I would love to know the disadvantages of not being neurotic. Alas, I shall likely never know... But Rosmarin reminds people that either way, you need to shut down the self-criticism. "It’s not something to judge oneself over. When people are not accepting of their emotions, that typically puts them into a spiral."
And if you've already spiraled out and are now staring bug-eyed at the ceiling at 3 a.m.? Rosmarin says acknowledging what's happening will help. "Say to yourself, 'Wow, I’m having a really hard time right now. And that’s valid.' It doesn’t matter whether it's normal or typical or healthy or whatever. It is what it is. And we have to accept ourselves for who we are."
3. Face Your Fears
But take note — acceptance doesn't mean throwing in the towel. Rosmarin says just the opposite, that "just because someone feels anxious doesn’t mean that they can’t do things. Emotions are real, and they can make it hard to do things, but people can overcome their fears and be brave." He says it's a bit of a fake it til' you make it philosophy. "People can act in a confident manner even if they don’t feel confident. They can act in a calm manner even if they feel panicky. They can act relaxed even if they feel obsessive and worried. It’s about acting in a way that’s independent of how they feel."
And if you want to go the extra step, there's always exposure therapy, which is something Rosmarin does at the Center for Anxiety. "We encourage people to face their fears, where they will intentionally confront things that make them anxious. Like, if you’re afraid of social situations, go to parties. If you’re afraid of confined spaces, fly."
Rosmarin says to think of it like working out: "No one likes pumping iron, but people like the effects. And that’s working out for your anxiety, by pushing yourself beyond your comfort zone. That’s what makes people emotionally strong. Of course don’t go too far. Just like you can pull a muscle, the same thing can happen with your emotions. But you should definitely push yourself."
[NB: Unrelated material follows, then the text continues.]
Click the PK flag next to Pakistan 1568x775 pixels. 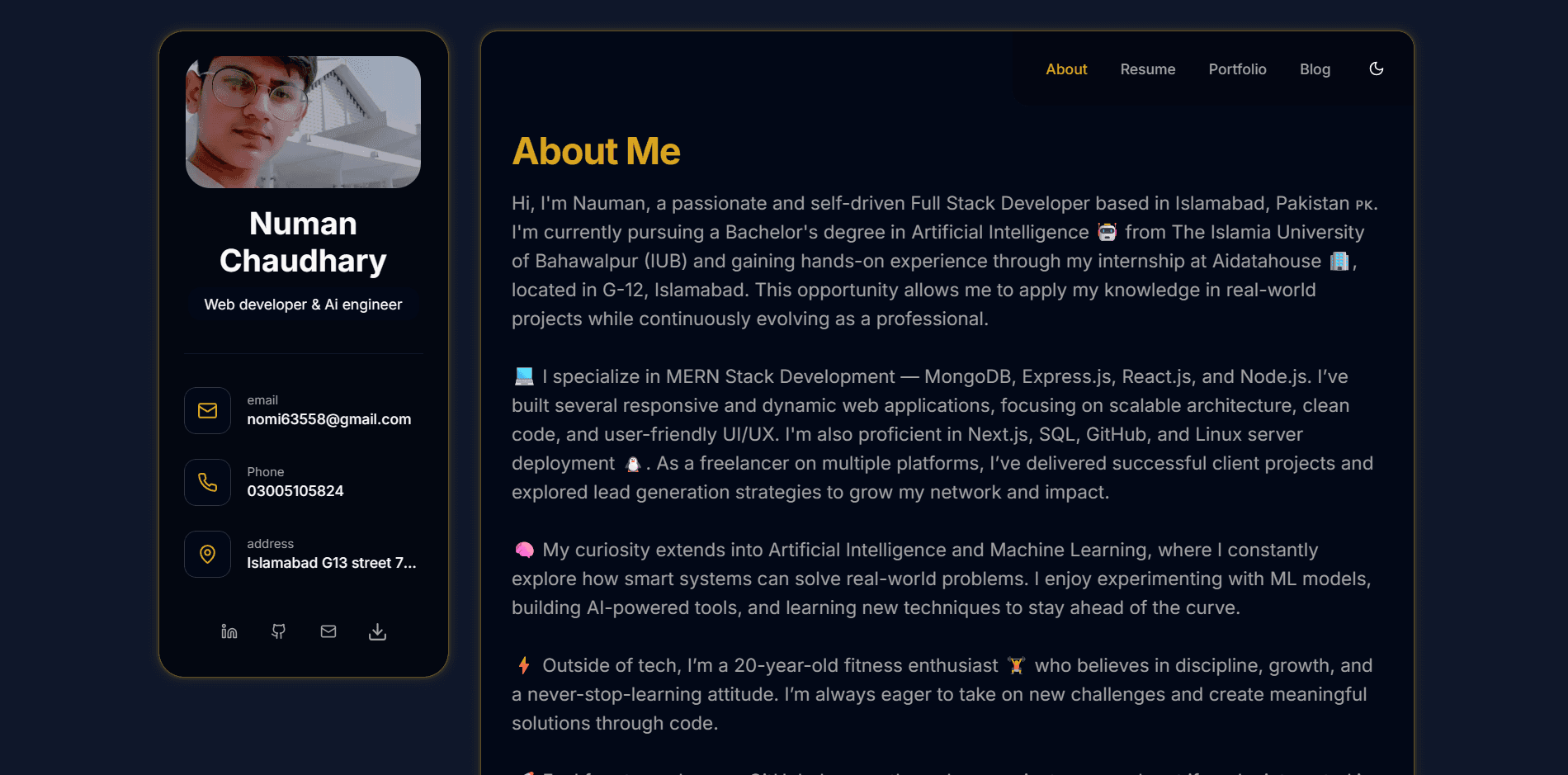tap(1366, 203)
While we tend to think of anxiety as directly related to a larger cause — like an illness or injury or work or relationship issue — sometimes, you might just need some water and a KIND bar. "People tend to be over anxious when they’re tired, or when they’re hungry." Rosmarin says it's important to be aware of those kinds of general self-care factors.
That said, if you really are dealing with a larger problem, he says to be sure to "give yourself a little leeway if there’s sort of a higher baseline of stress."
He did touch on one issue that made me laugh: people who get stressed on vacation. I have experienced this myself, and had a friend texting me about this very issue recently. She was all, "I'm at the beach with my family! What is wrong with me?" Rosmarin says this is common, and happens for a very simple reason: your routine is interrupted. "You don’t have the same diet, or the same exercise routine. Or you're waking up in a different time zone, the weather is different…" He says whatever it is that's triggering your vacay jitters, to again try and practice self-care, and pay attention to what might be feeling off for you.
In short — while having a KIND bar handy may help, the main thing to remember about anxiety? Be kind to yourself.